[Extracted data entries]
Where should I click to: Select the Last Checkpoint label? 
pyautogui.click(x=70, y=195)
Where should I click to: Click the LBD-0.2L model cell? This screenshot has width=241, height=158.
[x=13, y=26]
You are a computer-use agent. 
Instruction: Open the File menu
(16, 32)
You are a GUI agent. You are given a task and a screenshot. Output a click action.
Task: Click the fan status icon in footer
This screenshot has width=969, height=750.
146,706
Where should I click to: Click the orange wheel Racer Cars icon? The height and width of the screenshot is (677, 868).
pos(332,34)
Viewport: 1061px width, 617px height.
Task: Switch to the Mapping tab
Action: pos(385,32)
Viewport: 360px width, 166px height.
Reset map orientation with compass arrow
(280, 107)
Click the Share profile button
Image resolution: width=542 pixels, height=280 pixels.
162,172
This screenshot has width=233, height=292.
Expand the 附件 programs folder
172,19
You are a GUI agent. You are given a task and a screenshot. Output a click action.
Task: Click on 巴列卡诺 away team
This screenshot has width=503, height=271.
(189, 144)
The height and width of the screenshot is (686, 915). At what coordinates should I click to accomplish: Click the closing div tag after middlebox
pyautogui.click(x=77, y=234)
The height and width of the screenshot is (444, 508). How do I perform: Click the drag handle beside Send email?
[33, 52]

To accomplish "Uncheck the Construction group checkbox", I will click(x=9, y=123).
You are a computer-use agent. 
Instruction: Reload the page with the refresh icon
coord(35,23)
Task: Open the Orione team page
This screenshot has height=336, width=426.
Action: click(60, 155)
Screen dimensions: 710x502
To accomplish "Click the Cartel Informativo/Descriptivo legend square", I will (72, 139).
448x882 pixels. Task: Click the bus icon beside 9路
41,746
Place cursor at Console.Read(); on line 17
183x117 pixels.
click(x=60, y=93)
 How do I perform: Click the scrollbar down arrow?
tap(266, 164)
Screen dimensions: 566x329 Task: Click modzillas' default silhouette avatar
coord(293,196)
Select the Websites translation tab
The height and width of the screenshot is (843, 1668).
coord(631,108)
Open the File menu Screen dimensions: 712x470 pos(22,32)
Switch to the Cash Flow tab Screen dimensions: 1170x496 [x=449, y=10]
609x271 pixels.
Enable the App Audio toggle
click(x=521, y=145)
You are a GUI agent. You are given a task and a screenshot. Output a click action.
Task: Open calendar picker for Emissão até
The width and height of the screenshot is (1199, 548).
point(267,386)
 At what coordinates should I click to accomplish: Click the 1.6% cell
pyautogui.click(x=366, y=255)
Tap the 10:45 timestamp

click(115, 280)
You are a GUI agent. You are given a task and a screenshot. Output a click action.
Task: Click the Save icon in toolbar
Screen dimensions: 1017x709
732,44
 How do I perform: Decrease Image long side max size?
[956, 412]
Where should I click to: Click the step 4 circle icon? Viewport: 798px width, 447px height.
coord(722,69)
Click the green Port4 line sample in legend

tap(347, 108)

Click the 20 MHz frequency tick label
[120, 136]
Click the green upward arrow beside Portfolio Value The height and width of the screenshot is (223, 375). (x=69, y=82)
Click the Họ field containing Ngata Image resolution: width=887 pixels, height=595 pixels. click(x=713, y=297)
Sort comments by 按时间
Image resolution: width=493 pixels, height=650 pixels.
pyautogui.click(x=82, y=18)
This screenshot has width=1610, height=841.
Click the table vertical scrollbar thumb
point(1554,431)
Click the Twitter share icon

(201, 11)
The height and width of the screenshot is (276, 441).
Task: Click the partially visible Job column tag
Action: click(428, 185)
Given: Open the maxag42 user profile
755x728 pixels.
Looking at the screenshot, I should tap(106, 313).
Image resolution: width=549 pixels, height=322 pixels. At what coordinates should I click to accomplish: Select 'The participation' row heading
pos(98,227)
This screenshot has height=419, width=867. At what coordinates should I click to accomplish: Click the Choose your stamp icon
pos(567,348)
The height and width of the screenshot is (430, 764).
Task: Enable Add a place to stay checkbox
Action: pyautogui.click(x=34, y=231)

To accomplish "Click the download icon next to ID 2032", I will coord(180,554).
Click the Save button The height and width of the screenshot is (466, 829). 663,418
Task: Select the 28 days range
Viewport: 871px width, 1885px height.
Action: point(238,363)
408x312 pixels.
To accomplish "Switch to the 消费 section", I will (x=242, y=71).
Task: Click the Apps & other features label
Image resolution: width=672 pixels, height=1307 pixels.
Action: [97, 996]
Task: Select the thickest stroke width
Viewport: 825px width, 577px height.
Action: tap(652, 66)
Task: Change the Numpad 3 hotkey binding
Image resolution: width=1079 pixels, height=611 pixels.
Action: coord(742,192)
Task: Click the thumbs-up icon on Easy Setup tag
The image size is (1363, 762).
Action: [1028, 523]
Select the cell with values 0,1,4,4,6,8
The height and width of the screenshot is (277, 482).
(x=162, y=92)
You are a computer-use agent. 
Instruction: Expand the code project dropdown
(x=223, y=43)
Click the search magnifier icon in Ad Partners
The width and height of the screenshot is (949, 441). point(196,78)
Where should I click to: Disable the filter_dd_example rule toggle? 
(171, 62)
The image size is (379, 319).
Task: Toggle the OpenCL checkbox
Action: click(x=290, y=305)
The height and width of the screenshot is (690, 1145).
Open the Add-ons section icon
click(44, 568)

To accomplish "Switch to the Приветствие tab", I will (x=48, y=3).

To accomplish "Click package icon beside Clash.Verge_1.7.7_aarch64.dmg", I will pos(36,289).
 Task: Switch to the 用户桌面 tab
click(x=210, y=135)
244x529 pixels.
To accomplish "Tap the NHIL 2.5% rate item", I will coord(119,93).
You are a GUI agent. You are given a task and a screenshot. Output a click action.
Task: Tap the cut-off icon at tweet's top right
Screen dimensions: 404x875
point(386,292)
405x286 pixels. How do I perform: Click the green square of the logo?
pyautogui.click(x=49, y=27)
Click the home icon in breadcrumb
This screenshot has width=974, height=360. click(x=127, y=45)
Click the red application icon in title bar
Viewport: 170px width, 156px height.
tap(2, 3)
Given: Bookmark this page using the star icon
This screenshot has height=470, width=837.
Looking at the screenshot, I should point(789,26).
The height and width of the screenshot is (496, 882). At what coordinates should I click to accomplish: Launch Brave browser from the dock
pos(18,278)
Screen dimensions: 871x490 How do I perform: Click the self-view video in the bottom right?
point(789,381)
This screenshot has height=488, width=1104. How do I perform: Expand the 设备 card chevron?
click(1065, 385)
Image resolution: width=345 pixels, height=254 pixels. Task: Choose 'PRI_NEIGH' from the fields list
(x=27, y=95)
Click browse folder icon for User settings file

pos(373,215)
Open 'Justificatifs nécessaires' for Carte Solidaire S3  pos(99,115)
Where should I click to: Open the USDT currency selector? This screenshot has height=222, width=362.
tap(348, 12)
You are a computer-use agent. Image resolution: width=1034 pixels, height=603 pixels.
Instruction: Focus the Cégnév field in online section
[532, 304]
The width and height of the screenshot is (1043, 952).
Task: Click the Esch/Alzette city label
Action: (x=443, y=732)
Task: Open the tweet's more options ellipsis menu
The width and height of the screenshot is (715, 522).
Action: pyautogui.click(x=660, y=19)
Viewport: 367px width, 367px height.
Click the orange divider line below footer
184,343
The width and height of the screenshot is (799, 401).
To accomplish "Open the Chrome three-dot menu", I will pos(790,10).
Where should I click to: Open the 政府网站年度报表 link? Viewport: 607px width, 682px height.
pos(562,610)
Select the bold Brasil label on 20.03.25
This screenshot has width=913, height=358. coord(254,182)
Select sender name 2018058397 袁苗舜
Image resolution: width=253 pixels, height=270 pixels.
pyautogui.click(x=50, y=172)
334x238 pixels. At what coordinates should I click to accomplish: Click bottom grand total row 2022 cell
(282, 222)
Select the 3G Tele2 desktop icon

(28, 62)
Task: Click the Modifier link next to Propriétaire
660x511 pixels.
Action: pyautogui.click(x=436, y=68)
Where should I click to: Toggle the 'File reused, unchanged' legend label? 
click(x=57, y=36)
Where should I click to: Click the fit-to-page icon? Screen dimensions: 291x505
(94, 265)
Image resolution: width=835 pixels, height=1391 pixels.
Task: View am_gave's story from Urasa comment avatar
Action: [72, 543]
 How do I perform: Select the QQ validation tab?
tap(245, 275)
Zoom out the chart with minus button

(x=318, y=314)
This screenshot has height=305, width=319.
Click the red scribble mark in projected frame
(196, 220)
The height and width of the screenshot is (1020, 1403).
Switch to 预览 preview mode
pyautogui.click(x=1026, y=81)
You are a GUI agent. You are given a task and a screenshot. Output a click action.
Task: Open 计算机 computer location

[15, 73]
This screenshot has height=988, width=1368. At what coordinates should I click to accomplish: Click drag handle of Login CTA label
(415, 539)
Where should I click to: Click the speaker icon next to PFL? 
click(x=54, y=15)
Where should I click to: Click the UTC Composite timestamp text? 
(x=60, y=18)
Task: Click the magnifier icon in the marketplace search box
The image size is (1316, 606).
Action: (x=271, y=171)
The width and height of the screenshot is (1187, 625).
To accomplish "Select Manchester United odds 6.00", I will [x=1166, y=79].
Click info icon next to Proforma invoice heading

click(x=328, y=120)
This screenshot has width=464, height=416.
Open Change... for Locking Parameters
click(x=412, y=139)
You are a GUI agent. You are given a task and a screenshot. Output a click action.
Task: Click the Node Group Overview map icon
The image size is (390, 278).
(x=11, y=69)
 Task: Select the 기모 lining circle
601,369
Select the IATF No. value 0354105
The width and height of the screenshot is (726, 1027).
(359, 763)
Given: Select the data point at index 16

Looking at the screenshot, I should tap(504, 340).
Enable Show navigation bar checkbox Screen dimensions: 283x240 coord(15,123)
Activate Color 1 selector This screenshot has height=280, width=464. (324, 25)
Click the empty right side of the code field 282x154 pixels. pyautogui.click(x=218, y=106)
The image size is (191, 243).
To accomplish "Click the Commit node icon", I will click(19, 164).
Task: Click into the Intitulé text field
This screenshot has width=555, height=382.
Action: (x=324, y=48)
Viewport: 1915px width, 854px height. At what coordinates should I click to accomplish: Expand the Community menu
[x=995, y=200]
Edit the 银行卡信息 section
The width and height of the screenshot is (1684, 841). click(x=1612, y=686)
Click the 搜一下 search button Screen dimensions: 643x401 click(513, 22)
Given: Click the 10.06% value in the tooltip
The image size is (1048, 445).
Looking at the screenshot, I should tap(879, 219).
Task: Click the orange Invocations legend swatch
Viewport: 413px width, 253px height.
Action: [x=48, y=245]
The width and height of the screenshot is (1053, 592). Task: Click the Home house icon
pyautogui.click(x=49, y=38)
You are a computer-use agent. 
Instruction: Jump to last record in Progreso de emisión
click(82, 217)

Task goal: Wherever a line above contains "team", copy that line.

Written reply:
Task: Click on 巴列卡诺 away team
Task: Open the Orione team page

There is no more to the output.